これからサンタクロースとして
なんだよ、それって俺が制覇様を襲いそうとか、そういう事が言いたいのだろうか。冗談じゃない、俺は彼女の夢を守るためにここまで頑張ってきたのだ。そんな高潔なる俺が、そんな真似をするはずがないだろう。
「私も会いたいの。なんていうか、二人の感動の再会っていうか。サンタになった三太君の姿を目の当たりにするに制覇ちゃんに会いたいからね」
感動を分かち合うか、そんな歯がゆい事を提案するのがお前だよな。でもまあこの際いいか、俺も命を救って貰ったし。なによりこいつ桜台制覇様のお友達という設定だからな。
「分かったよ。付いてくる事を許可する。でも制覇様はクールだから、そんなに感情を表に出さないと思うぞ」
「そんな事ないと思うよ~」
ニヤケ顔が気持ち悪いと思ったが、よくよく考えてみれば、制覇様はこいつの前では『いい子』であるように猫を被っているのであった。そりゃ喜ぶ演技くらいはするかもな。
「なんですか、二人して楽しそうじゃんないですか。私も一緒に行ってもいいですか?」
「うん!! うん!! 大勢いた方が楽しいからね」
どうして国谷さんが美橋及火の同行の許可承諾を俺から代行しているのかは知らないが、俺も『まあいいか』と思った。試験合格でテンションがハイになっているのもあるだろうが。理由はきっと制覇様はこの女を欲しがると思ったからだ。

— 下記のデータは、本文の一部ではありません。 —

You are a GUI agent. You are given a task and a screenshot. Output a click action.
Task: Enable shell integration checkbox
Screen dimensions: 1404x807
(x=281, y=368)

制覇様はサンタからしか手に入らないプレゼントを欲しがっていた。きっとそこに何か裏話がある。だからそのプレゼント関係に詳しそうなこいつを土産に持って帰れば喜ぶだろうと思ったのだ。だが、こいつは国谷と違って直球型の性格じゃない。下手に制覇様の性格が露出しないか、そこは少し心配ではあるが。
「なんですか。霧隠三太さん。私の事をジロジロ見て。何も出ませんよ」
「見てないから、俺は幼女にしか興味ないからな」
「こいつ、いつの間に正真正銘の変態になったの?」
「さぁ、世の中には化学技術だけでは解明出来ない深い謎がありますから」
まるで俺を希少生物みたいに言わないで欲しい。確かに俺は変態になったが、俺のような人種は多くいるだろう。俺は変態ではあれ、犯罪者ではない。俺はただ幼女をこの手で守り抜きたいだけなのだ。
暖房グッズを体中に巻きつける。これから吹雪の舞うこの山を降りて、地上へかえらなくてはならない。本当の戦いはこれからだ。今は所詮、サンタクロースになった程度なのだ。問題はこれからサンタクロースとして何を成すかである。でもそんな生きる目的を持った自分を誇らしげに思いつつ、階段を降りる俺であった。